The agreement began as a package deal, with Colombia, Ecuador and Peru negotiating together with the US to set up the Andean FTA (AFTA), but Peru broke with the Andean pack at the end of 2005 to conclude an bilateral deal with the US (see NotiSur, 2006-01-13). Negotiations with Colombia have concluded and the Colombia FTA is awaiting approval in the US Congress. Ecuador permanently suspended FTA talks after the US government condemned Ecuadoran legal sanctions against US-based oil corporation Occidental (see NotiSur, 2006-06-02), and President Rafael Correa has expressed no interest in renewing talks.
Peru's Congress approved the pact in mid-2007 although opposition groups protested it (see NotiSur, 2006-07-21). Peruvian farm unions, health care advocates, and labor groups have tended to predict harm from the agreement, while many business sectors, particularly exporters, have clamored for it. Patent protections for US pharmaceutical corporations in the ostensible free-trade deal have led health care advocates, for example, to complain that those terms could price medicine out of the market for many poor Peruvians.
About 80% of duties immediately eliminated
The new trade deal "levels the playing field" between the world's largest economy and one barely the size of that of Arkansas, with an annual GDP of around US$90 billion.

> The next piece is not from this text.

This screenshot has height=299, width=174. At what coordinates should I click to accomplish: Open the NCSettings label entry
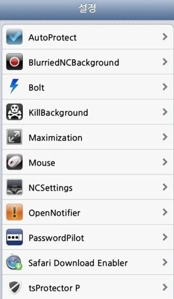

The agreement will go into effect as soon as the two countries adjust laws needed to abide by it, a process expected to take up to eight months. It is the first bilateral trade deal under a new agreement between Democrats and the Bush administration that requires negotiators to put labor rights and environmental standards on par with tariff reductions, investor protections, and other key elements of the accord.
It would immediately eliminate duties on 80% of US consumer and industrial product sales to Peru and on most agriculture goods, and gradually phase out all tariffs. Almost all Peruvian goods already enjoy duty-free status under trade breaks the US extends to Andean nations to boost their economies and provide alternatives to illicit-drug production. Thus, the deal will more immediately affect US sales, opening opportunities for US investors and service industries and protecting intellectual property rights.